In the previous exercise I felt my absence of a formal CompSci background with the introduction of Binary Sorted Trees, and now I am concious of it again with learning about mutex. I’d heard of them before, mostly when Oracle performance folk were talking about wait types - TIL it stands for mutual exclusion
!
What if we … want to make sure only one goroutine can access a variable at a time to avoid conflicts?
This concept is called mutual exclusion, and the conventional name for the data structure that provides it is mutex.
Exercise: Web Crawler
This was quite a fun one once I wrapped my head around it. It gave a health dose of copy & paste advice in the form of the previous example which I used to implement the first requirement.
Don’t fetch the same URL twice
I created a URLs
struct to hold a map of URLs and a boolean of whether they have been crawled or not, and included a mutex so that it can be read and updated safely in concurrent execution
type URLs struct {
c map[string]bool
mux sync.Mutex
}
var u URLs = URLs{c: make(map[string]bool)}
The URLs
type implements two functions - one to check if a given URL has been crawled, and the other to mark it as such
func (u URLs) IsCrawled(url string) bool {
fmt.Printf("\n👀 Checking if %v has been crawled…", url)
u.mux.Lock()
defer u.mux.Unlock()
if _, ok := u.c[url]; ok == false {
fmt.Printf("…it hasn't\t")
return false
}
fmt.Printf("…it has\t")
return true
}
func (u URLs) Crawled(url string) {
u.mux.Lock()
u.c[url] = true
u.mux.Unlock()
}
To the main Crawl
function I then added calls to these functions and a conditional return:
// Check if the URL has been crawled already
if u.IsCrawled(url) == true {
return
}
fmt.Printf("\n➡️ Crawling %v", url)
body, urls, err := fetcher.Fetch(url)
// Mark the URL as crawled (assumes that if there's an error you don't want to retry it)
u.Crawled(url)
As the comment notes, we assume that if a URL has been crawled, then we mark it as such, regardless of error status.
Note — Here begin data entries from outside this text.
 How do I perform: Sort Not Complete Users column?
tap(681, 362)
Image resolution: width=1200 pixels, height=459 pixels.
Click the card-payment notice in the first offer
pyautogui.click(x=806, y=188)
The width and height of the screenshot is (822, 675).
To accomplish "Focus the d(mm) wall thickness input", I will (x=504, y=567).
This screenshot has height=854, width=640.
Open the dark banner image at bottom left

If I was feeling adventurous I guess I could implement some kind of retry logic with incremental backoff…but I’m keeping it simple for now :)
Fetch URLs in parallel
This one I assumed could be done by simply using a Go routine in calling the nested Crawl
functions. What it actually did was just fetch the first URL and exit
-> Checking if https://golang.org/ has been crawled……it hasn't
found: https://golang.org/ "The Go Programming Language"
Off to Google we went and found this answer on StackOverflow which showed the use of WaitGroups (nice example here). I ripped this off shamelessly into my code and it almost worked…
👀 Checking if https://golang.org/ has been crawled……it hasn't
➡️ Crawling https://golang.org/
->âś… found: https://golang.org/ "The Go Programming Language"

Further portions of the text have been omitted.